C&C Labs News Wire

— Saturday, July 19, 2008 —

Posted By: Mike at 10:29:26 AM ET

Pop Quiz: Who developed C&C 3: Kane's Wrath?

Answer: Breakaway Games. Not EALA.

In truth, that's a bit of an oversimplification. EA's Los Angeles studio certainly had oversight over the development process and provided guidance, but it seems the majority of the work was actually outsourced to a company called BreakAway Games. We are not the first ones to observe this, but in light of the Kane's Wrath 3+ month lack-of-patch debacle, we felt that it warranted additional investigation.

Generals World staff member Blbpaws has thus written an article investigating the effects of outsourced game development at EALA:

Looking in general across the board, RTS games that are outsourced by EA generally score in the 70s—that's 6 to 7 points lower than their counterparts developed at EALA. Looking in specific at two of the biggest game review sites, GameSpot and IGN, we can see that the effect still exists, with the average drop-off between an in-house game and its outsourced expansion almost nine points. Nor are these rankings easily dismissed. In a meeting with Wall Street analysts in February, Electronic Arts CEO John Riccitiello is quoted as saying, "our core game titles are accurately measured and summarized by these assessments [metacritic scores], and that is a very big deal." Obviously, the head decision makers at Electronic Arts find there to be some legitimacy to these scores.
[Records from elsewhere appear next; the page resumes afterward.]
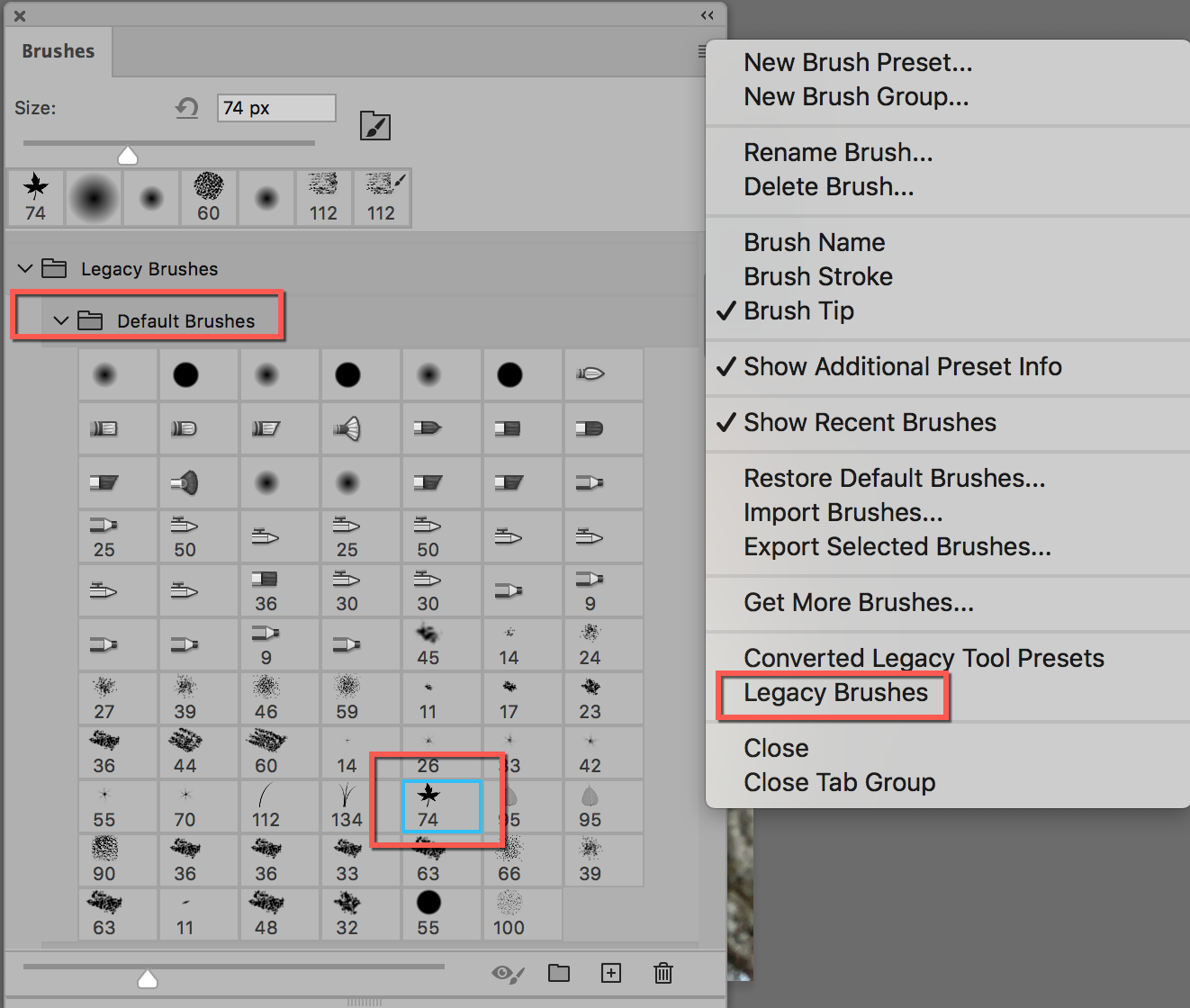Disable Show Recent Brushes

pyautogui.click(x=869, y=422)
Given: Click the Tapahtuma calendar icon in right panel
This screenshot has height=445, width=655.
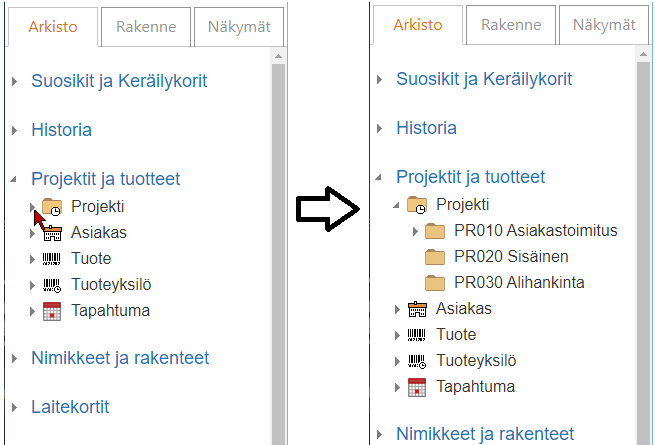Looking at the screenshot, I should pos(417,387).
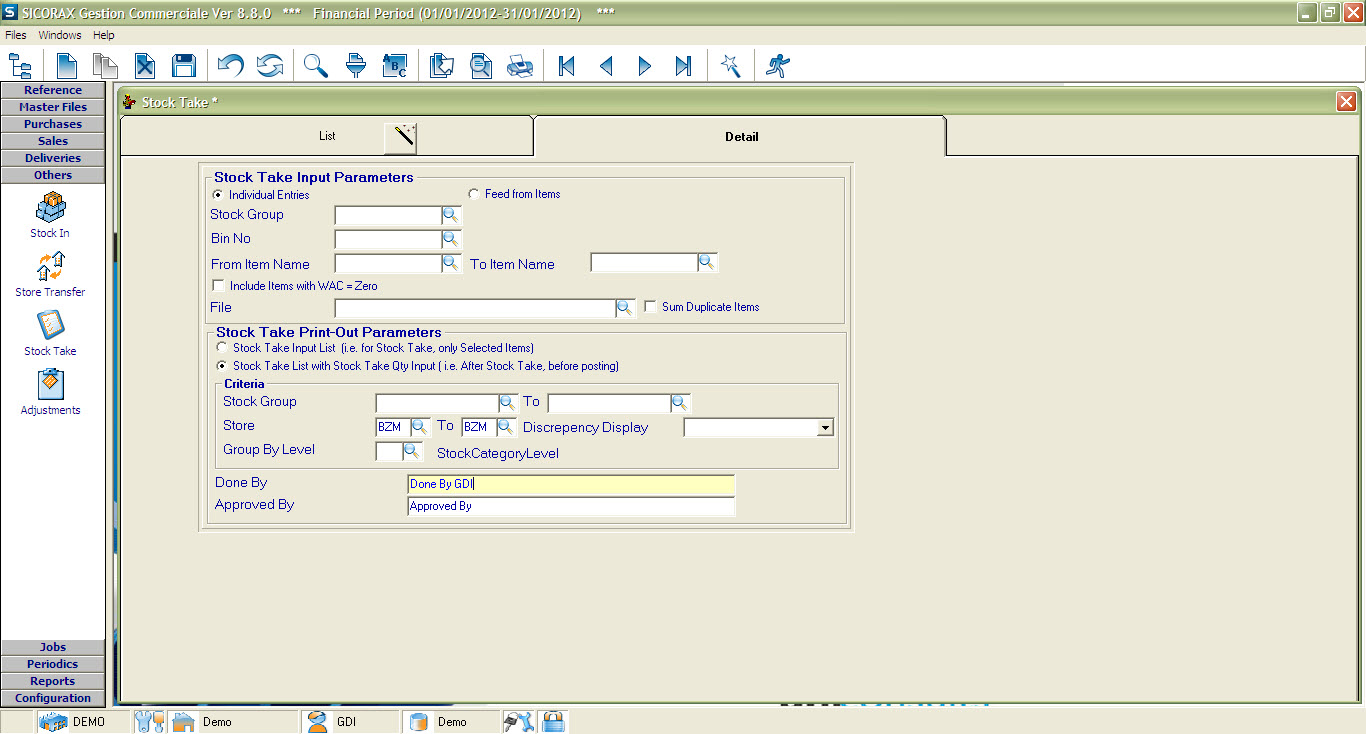Screen dimensions: 1366x734
Task: Open the Windows menu
Action: pos(60,35)
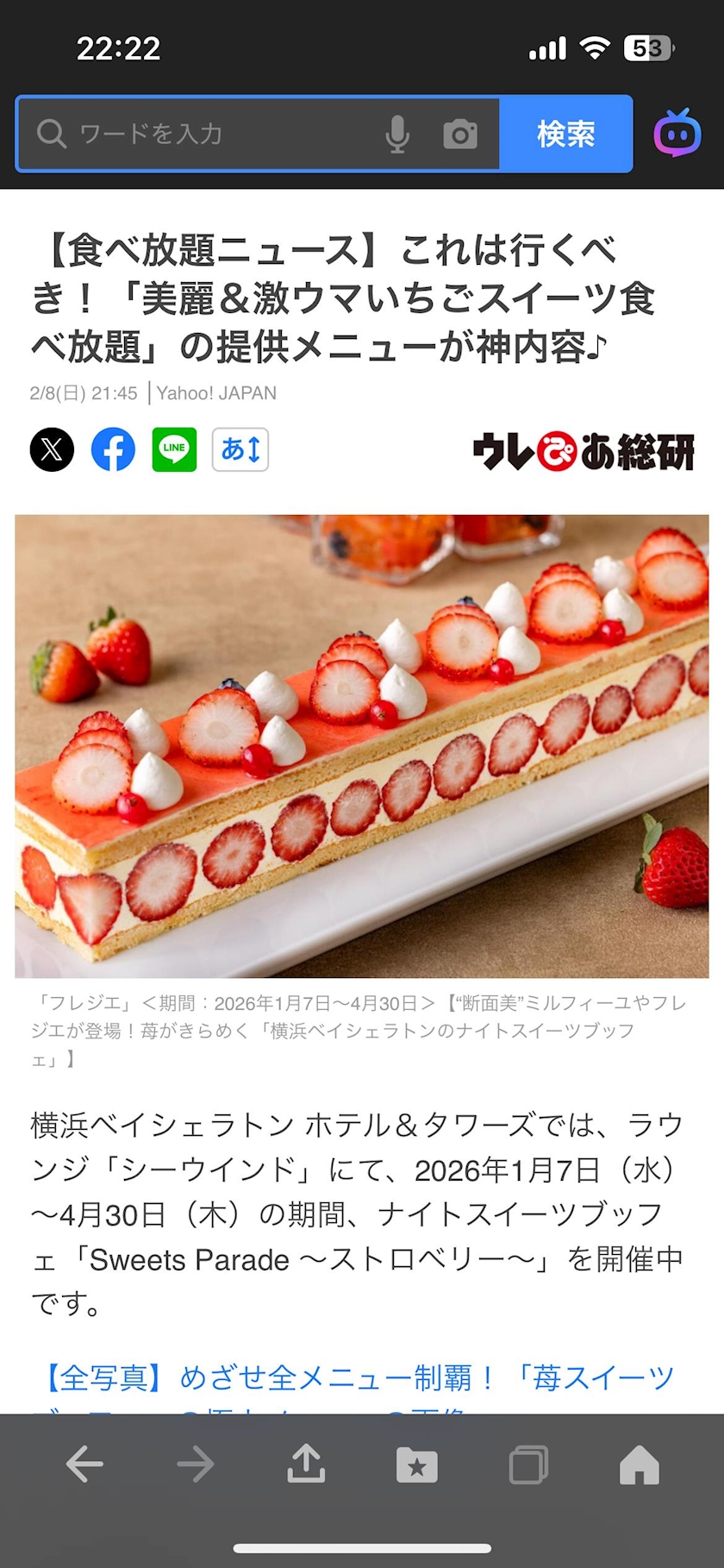Toggle text size with あ button

pyautogui.click(x=240, y=449)
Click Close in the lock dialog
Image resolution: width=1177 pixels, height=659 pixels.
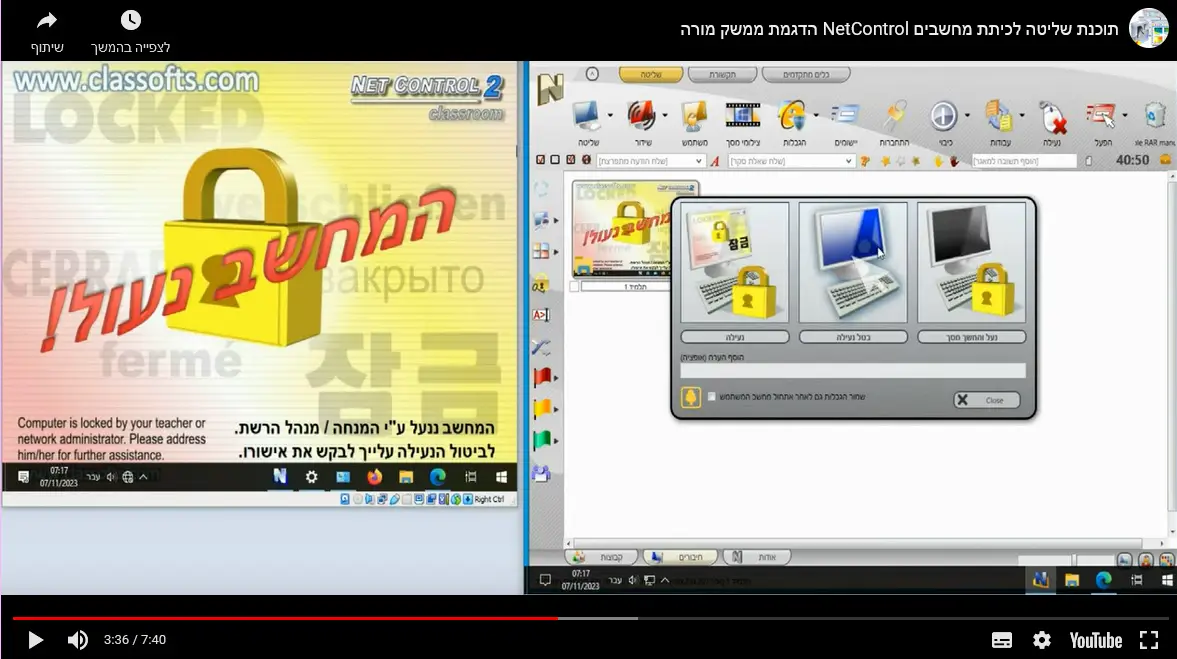(986, 400)
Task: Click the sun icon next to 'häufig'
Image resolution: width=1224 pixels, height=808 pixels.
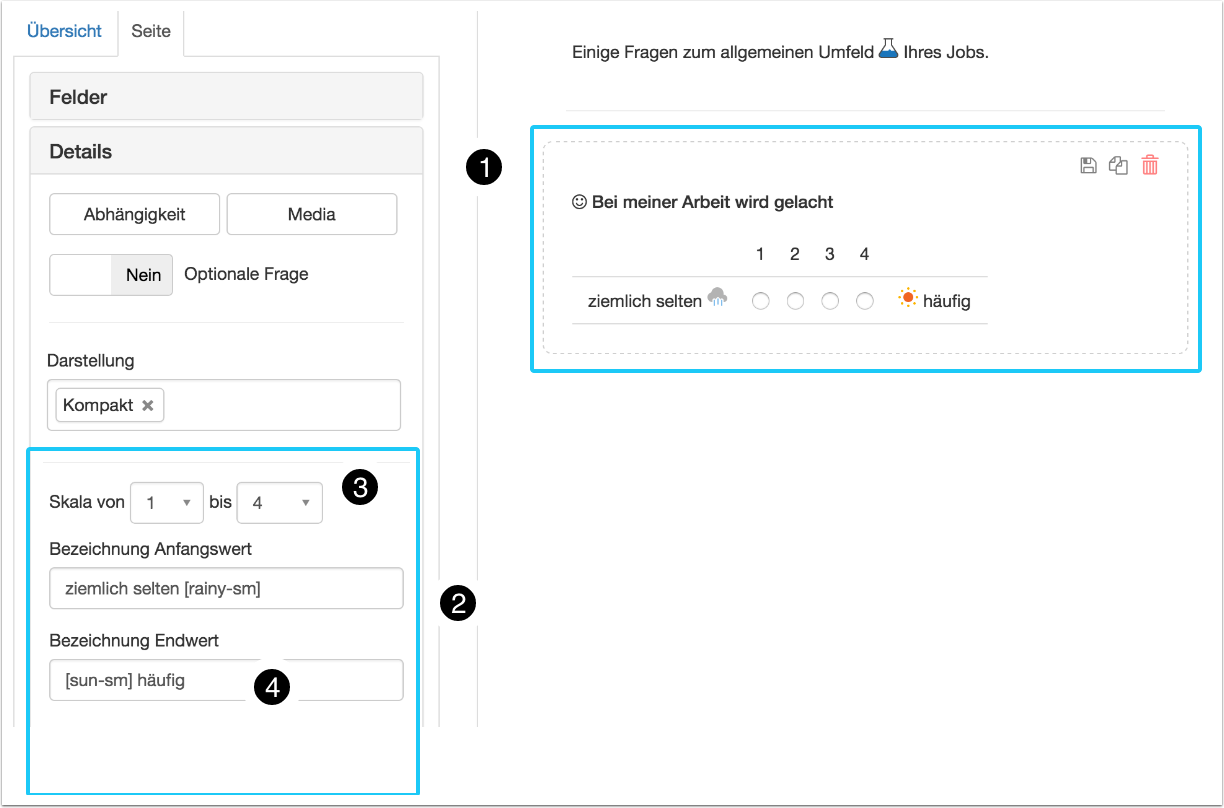Action: 908,298
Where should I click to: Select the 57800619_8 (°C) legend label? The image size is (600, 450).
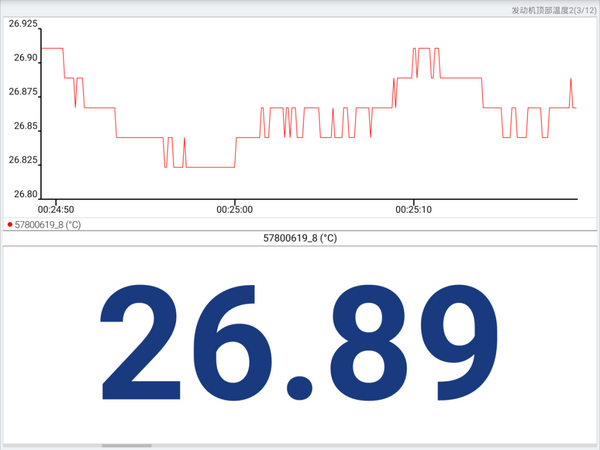(x=48, y=225)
Indeed, a simple glance at the games' MetaCritic scores highlights the curious pattern.

Game In-House? MetaCritic Score
Command and Conquer: Generals Yes 84
Command and Conquer: Generals: Zero Hour Yes 83
The First Decade Outsourced 71
Battle for Middle Earth II Yes 84
Battle for Middle Earth II: Rise of the Witch King Outsourced 78
Command and Conquer 3 Yes 85
Command and Conquer 3: Kane's Wrath Outsourced 77

These statistics aren't perfect (they're averages of various reviewers' scores, compared across games developed at different times by a varying group of individuals), but they do seem to reflect the general anecdotal consensus that I've found around the community. (Namely, that the development of The First Decade, the Rise of the Witch King expansion, and Kane's Wrath were all sub-par.)

Blbpaws' article delves into further detail, taking a look at the roles key Tiberium Wars developers had in Kane's Wrath's development (hint: little-to-none) and providing additional analysis.  I encourage you all to read through it.

To what extent does the outsourcing of Kane's Wrath explain the numerous desync bugs the game shipped with?  To what extent does it explain the balance issues?  And to what extent did it contribute to EA's inability to release a patch in a timely fashion?  These are the questions that you, concerned C&C fan, should ask.

Last edited by Mike on Saturday, July 19, 2008 at 2:38:19 PM.